▸ **Exercise**: Below are the records; collect from them each line containing the string "agent".

**** Provided information ****

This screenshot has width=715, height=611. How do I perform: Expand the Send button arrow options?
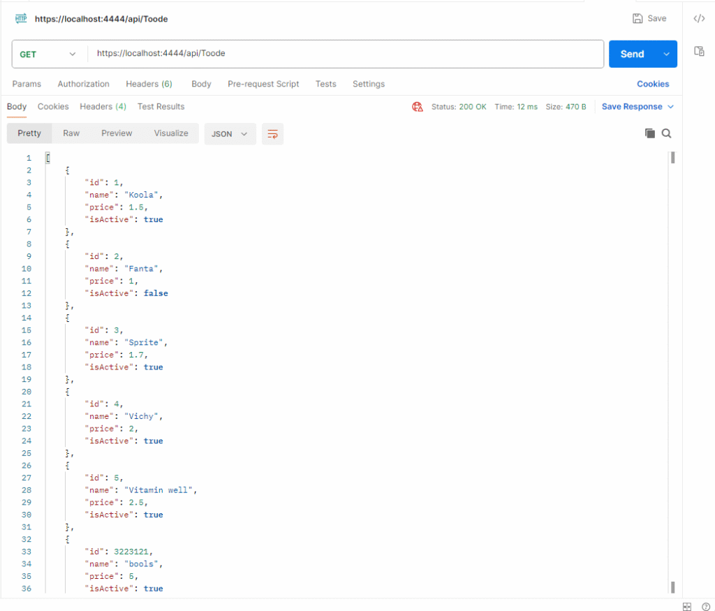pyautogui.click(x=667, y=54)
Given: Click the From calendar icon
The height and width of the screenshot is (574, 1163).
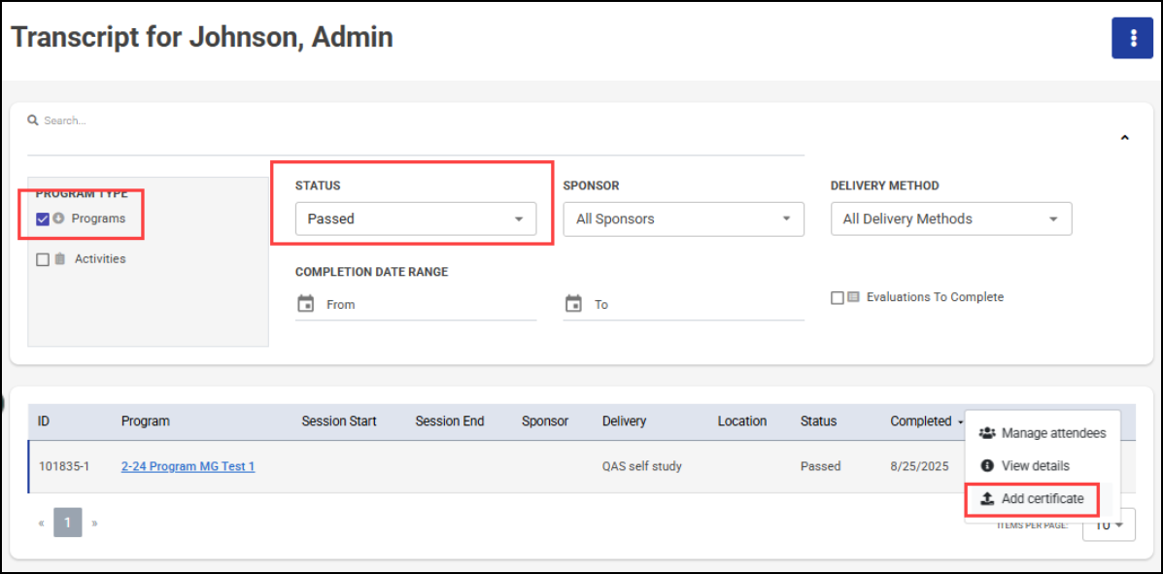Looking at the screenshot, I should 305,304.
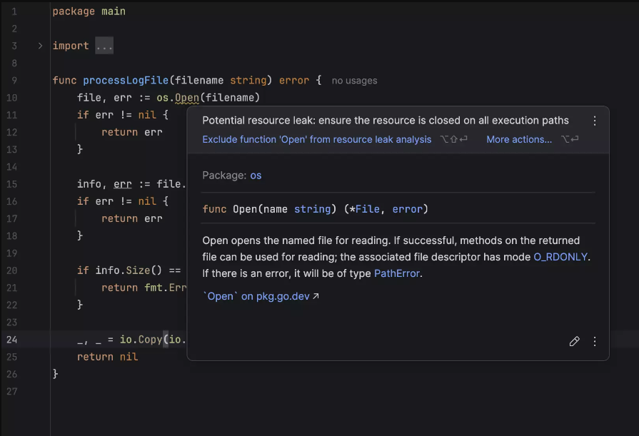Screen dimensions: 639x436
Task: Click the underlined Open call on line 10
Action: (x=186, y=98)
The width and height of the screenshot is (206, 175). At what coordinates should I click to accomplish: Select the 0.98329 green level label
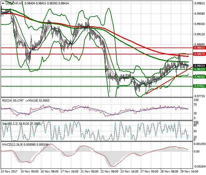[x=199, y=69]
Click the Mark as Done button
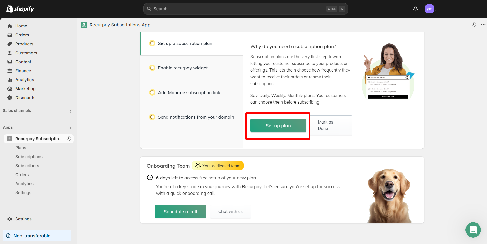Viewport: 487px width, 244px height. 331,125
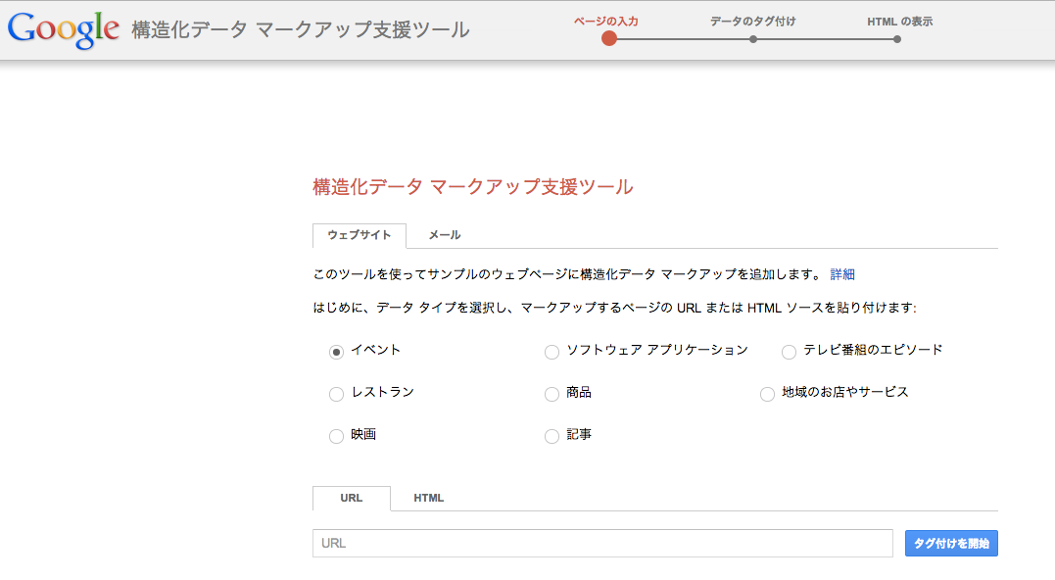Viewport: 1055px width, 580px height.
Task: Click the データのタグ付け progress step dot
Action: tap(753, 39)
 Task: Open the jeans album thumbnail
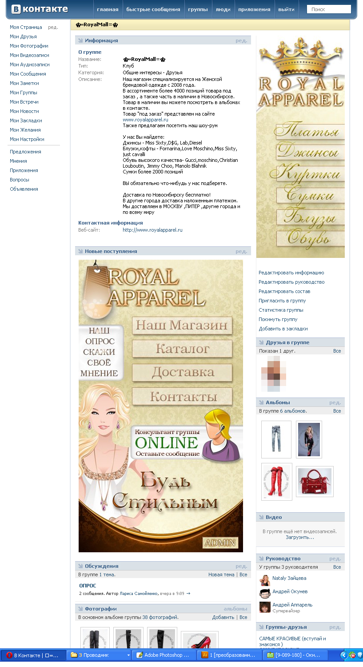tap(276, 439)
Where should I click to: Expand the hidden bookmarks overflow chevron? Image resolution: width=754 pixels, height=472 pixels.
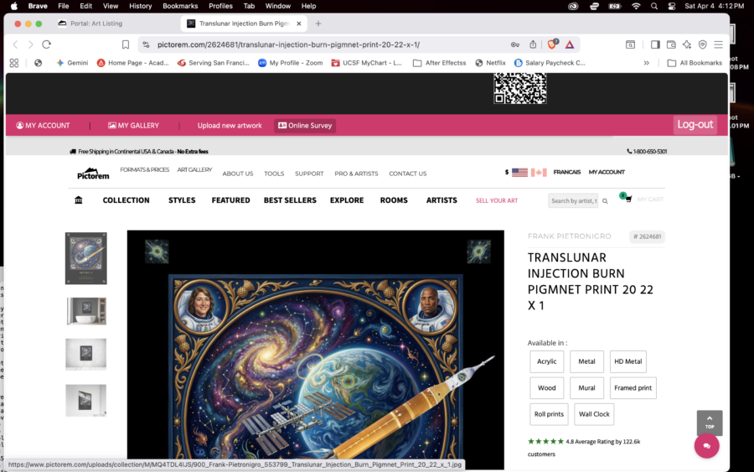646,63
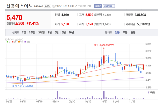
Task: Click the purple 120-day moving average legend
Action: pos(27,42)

****
**** Provided information ****

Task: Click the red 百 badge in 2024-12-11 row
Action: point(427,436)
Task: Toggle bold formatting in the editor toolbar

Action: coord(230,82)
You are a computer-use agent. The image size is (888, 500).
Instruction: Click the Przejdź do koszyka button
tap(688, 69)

****
**** Provided information ****

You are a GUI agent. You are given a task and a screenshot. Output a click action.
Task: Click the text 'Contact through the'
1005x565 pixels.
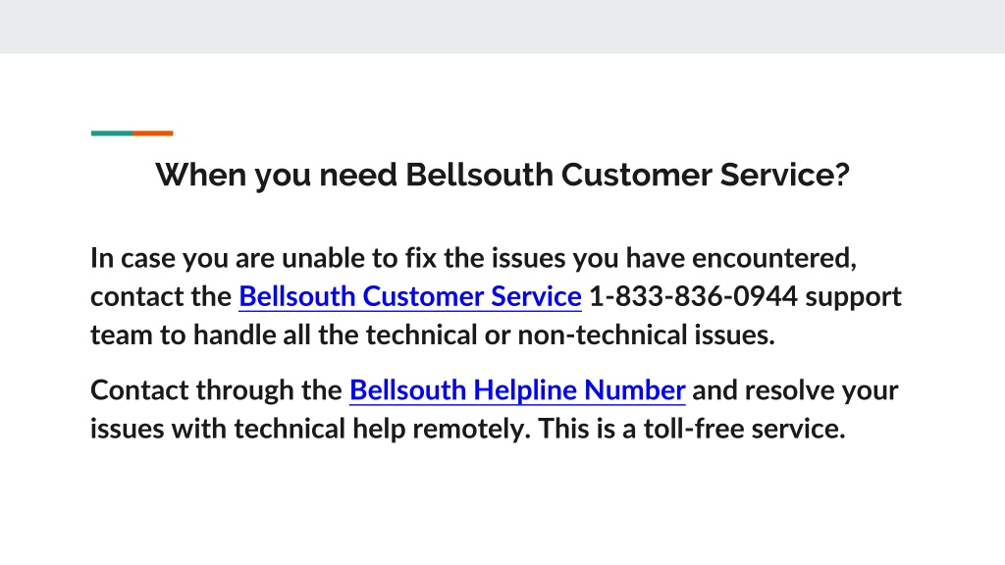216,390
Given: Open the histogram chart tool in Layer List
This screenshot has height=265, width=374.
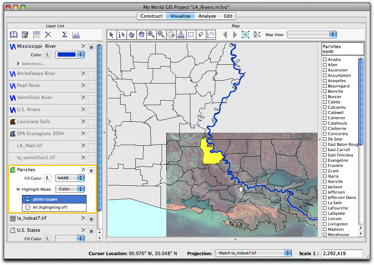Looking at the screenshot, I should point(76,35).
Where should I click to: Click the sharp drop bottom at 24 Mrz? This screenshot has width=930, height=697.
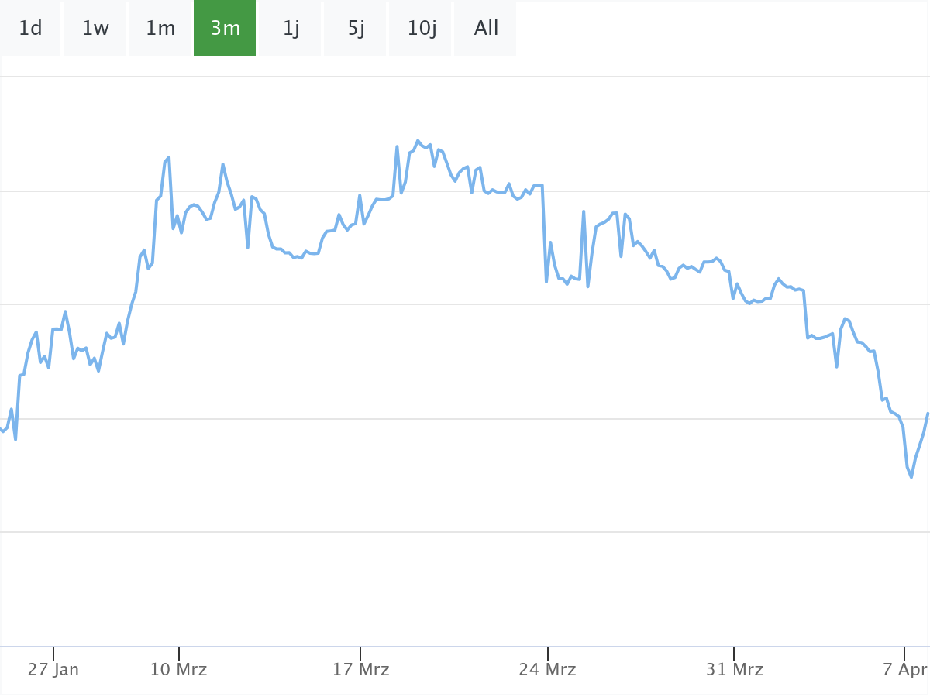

****

▸ **Result**:
You are a computer-use agent. The image size is (888, 500).
You are a GUI agent. You are given a task and a screenshot. Output a click action.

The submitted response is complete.